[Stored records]
• • • • •
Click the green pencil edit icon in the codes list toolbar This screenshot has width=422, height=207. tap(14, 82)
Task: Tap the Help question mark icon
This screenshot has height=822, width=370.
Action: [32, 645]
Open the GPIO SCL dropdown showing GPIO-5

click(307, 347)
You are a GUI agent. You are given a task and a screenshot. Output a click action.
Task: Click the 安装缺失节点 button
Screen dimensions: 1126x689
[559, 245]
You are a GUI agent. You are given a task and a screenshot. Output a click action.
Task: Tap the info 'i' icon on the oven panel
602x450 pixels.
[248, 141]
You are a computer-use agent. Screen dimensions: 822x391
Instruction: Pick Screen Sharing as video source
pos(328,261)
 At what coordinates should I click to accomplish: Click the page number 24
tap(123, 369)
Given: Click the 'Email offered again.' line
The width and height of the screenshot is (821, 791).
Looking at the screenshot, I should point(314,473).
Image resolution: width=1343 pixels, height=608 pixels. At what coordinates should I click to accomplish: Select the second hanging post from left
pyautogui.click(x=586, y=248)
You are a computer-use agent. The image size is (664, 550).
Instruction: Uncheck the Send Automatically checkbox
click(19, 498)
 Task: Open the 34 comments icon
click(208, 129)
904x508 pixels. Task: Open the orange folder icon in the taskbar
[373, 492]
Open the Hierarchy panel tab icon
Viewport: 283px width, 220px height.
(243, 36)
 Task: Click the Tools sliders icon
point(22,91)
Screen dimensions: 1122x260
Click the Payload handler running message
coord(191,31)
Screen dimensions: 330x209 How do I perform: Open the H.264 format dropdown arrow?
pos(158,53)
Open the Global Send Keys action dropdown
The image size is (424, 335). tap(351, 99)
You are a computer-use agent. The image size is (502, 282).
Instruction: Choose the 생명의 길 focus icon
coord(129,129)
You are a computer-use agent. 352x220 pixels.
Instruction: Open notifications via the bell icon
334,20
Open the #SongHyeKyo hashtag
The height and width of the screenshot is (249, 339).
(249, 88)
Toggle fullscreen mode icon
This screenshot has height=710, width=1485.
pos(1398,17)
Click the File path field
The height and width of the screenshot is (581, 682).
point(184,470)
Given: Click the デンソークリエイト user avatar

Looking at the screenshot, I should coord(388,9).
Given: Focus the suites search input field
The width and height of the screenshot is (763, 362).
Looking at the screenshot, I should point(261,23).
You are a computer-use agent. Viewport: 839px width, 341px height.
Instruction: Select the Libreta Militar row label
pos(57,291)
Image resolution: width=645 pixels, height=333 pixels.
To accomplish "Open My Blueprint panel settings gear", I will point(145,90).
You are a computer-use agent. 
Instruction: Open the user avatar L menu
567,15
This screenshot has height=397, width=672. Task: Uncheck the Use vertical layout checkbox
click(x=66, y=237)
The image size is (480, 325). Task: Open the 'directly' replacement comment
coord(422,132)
• • • • •
#### [Problem to work on]
Which lines of the data include the word "computer"? Copy each one.

#### [Solved exercise]
You are a computer-use agent. Screen dimensions: 822x391
You are a computer-use agent. The image size is (664, 550).
You are a computer-use agent. The image size is (502, 282).
You are a computer-use agent. 352x220 pixels.
You are a computer-use agent. Viewport: 839px width, 341px height.
You are a computer-use agent. 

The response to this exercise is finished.